How to Safely Use Your Radio While DrivingJanuary 31, 2013 | in Defensive Driving Tips
The perfect tune is often the ideal background noise for that stressful drive to work. The only problem is that with the radio, it can sometimes be hard to find that perfect song on queue. So what is a driver to do? Well, you switch from station to station until the perfect melody meets your ears. However, while this may create harmony in your brain, you are actually putting your safety at risk.
How? I am just changing the radio channel. Doesn’t everyone do that?
Well, yes, more people do it than should be. Why? Because anything that takes your eyes or hands off the road is considered distracted driving, and adjusting the radio does both. Any form of distracted driving is dangerous. In fact, according to the National Highway Traffic Safety Administration, “18% of injury crashes in 2010 were reported as distraction-affected crashes.” With almost one-fifth of serious crashes caused by distraction, it is not something to be taken lightly.
So what can I do?
First off, you can just deal with whatever music is playing while you are driving.
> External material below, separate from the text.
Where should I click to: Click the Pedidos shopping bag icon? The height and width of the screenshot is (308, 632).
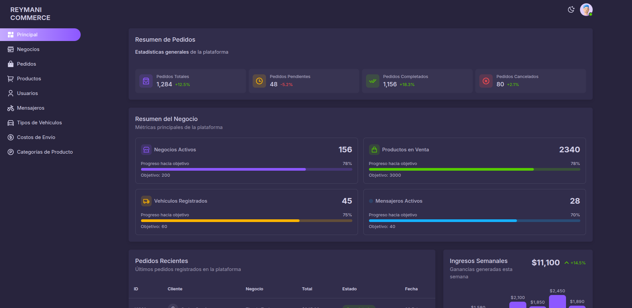[x=11, y=64]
No matter how bad the song is, it will only last a few minutes. The torture will be over soon. If you have to change the channel, wait until you are at a stoplight. If you really cannot live without an immediate change of music, try to do so by touch only. That way, at least your eyes will still be on the road. This may sound silly, but study where all of the buttons are before you ever drive off. That way, you will have a good idea where the buttons that you need to push are located.
If you are very picky about your music, you may want to consider another listening option. Either put in a CD or hook up your MP3 player before you ever put your car in drive. If you prepare with music you know you will like, you don’t have to worry about sitting through a torturous song as you drive.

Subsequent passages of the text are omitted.